Бродский:
Наткнулся я на него таким же образом, как и большинство: в эпиграфе к роману "По ком звонит колокол". Я почему-то считал, что это перевод стихотворения, и поэтому пытался найти сборник Донна. Все было безуспешно. Только потом я догадался, что это отрывок из проповеди. То есть Донн в некотором роде начался для меня также, как и для английской публики, для его современников. Потому что Донн в его время был более известен как проповедник, нежели как поэт. Самое интересное, как я достал его книгу. Я рыскал по разным антологиям. В 64-ом году я получил свои пять лет, был арестован, сослан в Архангельскую область, и в качестве подарка к моему дню рождения Лидия Корнеевна Чуковская прислала мне -- видимо, взяла в библиотеке своего отца -- издание Донна "Модерн Лайбрери" ("Современная библиотека").

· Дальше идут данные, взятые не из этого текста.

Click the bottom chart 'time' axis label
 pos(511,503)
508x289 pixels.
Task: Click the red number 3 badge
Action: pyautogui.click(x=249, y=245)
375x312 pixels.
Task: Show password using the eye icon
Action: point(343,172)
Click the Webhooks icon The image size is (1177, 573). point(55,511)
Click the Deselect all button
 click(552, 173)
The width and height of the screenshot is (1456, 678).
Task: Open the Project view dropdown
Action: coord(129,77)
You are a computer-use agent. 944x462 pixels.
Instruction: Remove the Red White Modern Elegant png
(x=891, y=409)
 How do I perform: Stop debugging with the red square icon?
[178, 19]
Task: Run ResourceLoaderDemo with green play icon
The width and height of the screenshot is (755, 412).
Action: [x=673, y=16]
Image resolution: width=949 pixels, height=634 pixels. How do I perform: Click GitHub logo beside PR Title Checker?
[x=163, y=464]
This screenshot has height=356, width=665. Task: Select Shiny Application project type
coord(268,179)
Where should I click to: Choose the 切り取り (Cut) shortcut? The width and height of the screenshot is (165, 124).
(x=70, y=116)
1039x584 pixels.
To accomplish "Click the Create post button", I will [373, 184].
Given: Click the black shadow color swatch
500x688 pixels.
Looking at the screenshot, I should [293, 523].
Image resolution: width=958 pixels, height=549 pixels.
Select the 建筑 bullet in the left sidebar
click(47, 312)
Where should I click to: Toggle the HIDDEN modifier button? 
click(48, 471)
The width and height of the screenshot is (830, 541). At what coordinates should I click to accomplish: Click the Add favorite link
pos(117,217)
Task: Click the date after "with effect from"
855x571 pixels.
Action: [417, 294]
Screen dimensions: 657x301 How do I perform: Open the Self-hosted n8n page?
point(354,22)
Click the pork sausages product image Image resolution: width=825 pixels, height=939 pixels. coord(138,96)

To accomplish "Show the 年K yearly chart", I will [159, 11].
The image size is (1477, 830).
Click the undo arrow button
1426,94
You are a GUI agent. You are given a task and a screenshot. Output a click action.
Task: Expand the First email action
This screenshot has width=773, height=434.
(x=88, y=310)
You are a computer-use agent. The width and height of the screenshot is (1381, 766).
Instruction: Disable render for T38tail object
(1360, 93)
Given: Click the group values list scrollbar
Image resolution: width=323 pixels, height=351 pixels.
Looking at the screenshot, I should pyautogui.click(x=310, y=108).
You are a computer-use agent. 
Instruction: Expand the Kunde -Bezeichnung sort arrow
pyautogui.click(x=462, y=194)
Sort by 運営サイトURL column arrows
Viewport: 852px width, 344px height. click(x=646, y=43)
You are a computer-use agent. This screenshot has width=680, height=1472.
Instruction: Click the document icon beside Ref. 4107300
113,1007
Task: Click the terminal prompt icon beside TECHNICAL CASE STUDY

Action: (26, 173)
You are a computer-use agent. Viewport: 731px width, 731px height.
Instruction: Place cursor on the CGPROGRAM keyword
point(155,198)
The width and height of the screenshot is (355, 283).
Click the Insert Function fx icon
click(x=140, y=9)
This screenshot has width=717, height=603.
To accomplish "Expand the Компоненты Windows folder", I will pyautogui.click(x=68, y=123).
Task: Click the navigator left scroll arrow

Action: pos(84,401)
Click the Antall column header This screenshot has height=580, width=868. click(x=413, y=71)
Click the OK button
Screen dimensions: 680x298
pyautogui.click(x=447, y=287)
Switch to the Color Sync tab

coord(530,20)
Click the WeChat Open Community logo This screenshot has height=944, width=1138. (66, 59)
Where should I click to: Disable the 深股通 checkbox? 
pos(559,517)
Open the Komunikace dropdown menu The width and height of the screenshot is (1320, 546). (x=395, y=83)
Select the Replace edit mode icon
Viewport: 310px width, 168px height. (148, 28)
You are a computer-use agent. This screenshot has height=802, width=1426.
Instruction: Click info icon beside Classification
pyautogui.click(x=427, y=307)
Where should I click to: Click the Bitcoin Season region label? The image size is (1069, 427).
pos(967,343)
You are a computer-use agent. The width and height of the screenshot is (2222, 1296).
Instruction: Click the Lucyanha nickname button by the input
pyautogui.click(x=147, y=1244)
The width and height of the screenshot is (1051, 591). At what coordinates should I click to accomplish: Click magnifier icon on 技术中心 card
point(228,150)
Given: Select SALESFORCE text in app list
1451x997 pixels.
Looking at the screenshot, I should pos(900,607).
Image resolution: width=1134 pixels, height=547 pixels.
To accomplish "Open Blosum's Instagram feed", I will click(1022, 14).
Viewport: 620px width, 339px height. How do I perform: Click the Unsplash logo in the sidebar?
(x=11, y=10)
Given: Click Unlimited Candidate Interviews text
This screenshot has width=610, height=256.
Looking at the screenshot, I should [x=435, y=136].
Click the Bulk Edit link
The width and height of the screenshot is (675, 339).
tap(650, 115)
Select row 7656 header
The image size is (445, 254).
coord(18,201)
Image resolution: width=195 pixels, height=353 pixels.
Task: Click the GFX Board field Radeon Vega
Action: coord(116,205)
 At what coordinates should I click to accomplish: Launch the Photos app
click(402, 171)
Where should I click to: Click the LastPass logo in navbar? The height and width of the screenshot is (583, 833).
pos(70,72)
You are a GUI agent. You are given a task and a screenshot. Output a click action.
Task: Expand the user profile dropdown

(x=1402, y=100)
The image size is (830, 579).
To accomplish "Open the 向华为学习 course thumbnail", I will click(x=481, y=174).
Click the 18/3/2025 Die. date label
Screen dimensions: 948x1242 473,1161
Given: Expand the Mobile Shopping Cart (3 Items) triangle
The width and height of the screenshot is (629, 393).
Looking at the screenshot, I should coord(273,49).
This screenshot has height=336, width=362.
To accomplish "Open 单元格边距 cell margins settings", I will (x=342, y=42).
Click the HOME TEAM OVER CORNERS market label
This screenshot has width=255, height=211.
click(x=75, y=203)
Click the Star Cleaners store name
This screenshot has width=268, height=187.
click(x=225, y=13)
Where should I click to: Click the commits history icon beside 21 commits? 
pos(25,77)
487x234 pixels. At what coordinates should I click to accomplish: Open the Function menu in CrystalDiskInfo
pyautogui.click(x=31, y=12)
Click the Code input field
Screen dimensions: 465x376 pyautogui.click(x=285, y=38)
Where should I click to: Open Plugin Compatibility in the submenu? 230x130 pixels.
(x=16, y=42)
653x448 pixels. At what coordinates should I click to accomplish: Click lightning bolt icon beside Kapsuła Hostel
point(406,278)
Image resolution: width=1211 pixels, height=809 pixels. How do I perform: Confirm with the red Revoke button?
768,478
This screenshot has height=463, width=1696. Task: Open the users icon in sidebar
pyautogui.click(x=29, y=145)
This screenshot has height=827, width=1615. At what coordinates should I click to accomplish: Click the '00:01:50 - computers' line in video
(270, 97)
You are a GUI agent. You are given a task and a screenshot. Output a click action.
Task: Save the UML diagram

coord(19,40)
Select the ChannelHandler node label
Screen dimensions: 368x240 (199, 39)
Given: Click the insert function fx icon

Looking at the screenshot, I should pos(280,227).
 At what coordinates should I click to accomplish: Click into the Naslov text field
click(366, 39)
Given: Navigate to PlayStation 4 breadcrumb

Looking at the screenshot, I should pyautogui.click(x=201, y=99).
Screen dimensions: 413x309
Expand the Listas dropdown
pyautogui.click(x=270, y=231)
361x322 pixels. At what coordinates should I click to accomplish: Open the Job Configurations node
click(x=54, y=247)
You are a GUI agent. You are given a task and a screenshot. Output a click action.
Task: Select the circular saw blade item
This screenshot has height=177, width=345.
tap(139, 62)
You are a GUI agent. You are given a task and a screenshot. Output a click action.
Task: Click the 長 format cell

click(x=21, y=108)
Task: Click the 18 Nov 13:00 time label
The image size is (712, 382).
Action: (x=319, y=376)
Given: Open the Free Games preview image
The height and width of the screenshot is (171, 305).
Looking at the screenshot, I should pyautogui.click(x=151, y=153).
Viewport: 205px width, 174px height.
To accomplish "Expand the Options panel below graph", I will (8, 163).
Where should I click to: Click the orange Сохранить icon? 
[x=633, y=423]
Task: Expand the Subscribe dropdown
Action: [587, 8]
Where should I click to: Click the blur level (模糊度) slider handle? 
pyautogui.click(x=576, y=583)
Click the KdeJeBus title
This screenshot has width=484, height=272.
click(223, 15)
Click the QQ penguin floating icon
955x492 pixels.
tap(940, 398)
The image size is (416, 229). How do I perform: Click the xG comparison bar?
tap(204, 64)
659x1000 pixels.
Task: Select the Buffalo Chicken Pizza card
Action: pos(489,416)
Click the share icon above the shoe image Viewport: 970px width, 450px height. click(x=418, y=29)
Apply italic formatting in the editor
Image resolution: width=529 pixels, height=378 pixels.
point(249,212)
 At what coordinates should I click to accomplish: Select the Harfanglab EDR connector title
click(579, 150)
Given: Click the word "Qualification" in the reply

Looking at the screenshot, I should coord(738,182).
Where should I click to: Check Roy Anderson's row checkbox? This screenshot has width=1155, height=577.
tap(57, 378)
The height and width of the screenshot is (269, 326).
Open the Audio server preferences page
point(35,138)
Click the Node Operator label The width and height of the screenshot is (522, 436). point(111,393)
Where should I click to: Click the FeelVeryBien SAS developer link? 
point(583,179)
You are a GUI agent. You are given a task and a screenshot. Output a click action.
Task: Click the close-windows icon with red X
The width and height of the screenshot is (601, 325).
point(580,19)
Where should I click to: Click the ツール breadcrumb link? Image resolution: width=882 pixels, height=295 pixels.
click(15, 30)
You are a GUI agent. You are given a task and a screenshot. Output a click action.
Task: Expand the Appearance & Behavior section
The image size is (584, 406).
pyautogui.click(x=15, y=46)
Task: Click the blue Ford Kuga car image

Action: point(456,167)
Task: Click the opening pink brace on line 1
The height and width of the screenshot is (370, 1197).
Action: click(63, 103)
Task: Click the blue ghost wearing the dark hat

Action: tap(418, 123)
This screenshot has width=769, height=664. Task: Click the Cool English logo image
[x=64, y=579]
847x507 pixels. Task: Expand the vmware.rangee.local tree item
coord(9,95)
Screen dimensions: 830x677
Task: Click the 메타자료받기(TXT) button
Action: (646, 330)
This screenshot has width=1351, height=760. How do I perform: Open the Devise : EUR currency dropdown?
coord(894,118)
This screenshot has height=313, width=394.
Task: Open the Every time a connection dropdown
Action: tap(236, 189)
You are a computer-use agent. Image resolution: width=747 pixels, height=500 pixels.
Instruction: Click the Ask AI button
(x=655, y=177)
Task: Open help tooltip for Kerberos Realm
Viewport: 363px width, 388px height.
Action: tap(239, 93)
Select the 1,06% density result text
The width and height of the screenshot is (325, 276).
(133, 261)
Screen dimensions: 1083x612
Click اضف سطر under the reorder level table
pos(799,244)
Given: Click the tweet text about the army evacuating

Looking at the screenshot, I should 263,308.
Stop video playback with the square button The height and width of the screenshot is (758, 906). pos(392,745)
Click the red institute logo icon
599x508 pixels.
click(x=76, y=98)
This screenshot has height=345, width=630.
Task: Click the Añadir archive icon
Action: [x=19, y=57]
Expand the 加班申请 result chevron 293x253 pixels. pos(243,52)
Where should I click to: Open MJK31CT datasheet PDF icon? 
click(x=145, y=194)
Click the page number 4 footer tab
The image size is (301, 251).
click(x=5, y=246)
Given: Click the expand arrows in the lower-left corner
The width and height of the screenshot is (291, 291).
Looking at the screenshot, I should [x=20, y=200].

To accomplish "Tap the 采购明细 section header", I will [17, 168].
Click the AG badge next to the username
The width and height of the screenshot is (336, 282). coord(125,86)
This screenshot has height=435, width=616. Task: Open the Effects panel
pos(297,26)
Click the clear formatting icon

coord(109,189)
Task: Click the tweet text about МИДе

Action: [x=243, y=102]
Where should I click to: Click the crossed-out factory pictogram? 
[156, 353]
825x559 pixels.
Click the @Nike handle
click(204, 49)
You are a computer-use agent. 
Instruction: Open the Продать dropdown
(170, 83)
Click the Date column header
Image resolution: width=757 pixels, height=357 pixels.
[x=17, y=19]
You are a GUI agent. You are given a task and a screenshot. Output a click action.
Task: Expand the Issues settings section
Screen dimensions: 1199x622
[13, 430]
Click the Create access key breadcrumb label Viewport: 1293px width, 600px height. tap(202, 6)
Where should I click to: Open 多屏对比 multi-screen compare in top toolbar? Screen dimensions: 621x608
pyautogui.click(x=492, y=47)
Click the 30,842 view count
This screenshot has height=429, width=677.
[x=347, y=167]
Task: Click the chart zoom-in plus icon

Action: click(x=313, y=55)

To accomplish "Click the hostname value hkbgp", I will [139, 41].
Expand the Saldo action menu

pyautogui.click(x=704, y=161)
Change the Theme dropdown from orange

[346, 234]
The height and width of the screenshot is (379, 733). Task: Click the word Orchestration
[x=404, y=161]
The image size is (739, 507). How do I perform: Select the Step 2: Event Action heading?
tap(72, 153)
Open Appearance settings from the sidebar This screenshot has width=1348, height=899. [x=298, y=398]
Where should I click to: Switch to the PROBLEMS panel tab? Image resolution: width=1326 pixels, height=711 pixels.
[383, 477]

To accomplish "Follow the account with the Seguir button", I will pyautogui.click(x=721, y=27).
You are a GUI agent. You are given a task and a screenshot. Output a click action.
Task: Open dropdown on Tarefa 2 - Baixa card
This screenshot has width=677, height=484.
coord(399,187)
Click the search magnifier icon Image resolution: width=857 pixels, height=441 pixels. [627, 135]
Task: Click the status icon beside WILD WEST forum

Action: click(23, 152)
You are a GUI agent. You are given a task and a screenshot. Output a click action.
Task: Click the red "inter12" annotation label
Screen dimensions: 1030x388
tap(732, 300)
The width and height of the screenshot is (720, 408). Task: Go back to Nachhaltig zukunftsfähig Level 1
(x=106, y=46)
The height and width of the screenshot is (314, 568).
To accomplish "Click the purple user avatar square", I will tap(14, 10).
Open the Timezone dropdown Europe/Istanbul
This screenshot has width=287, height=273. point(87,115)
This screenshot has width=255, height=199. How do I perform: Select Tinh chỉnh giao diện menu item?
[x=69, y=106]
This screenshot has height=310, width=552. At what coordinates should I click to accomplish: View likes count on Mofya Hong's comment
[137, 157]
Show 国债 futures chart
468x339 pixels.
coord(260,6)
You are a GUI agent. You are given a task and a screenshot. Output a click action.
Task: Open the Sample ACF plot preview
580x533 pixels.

И тут я впервые прочел все стихи Донна, прочел всерьез.
Померанцев:
Когда вы писали "Большую элегию Джону Донну", что больше на вас влияло: его образ или собственно его поэзия?
Бродский:
Я сочинял это, по-моему, в 62-ом году, зная о Донне чрезвычайно мало, то есть практически ничего, зная какие-то отрывки из его проповедей и стихи, которые я обнаружил в антологиях. Главным обстоятельством, подвигшим меня приняться за это стихотворение, была возможность, как мне казалось об эту пору, возможность центробежного движения стихотворения... ну, не столько центробежного... как камень падает в пруд... и постепенное расширение... прием скорее кинематографический, да, когда камера отдаляется от центра. Так что, отвечая на ваш вопрос, я бы сказал скорее образ поэта, даже не столько образ, сколько образ тела в пространстве. Донн -- англичанин, живет на острове. И начиная с его спальни, перспектива постепенно расширяется. Сначала комната, потом квартал, потом Лондон, весь остров, море, потом место в мире. В ту пору меня это, ну, не то чтоб интересовало, но захватило в тот момент, когда я сочинял все это.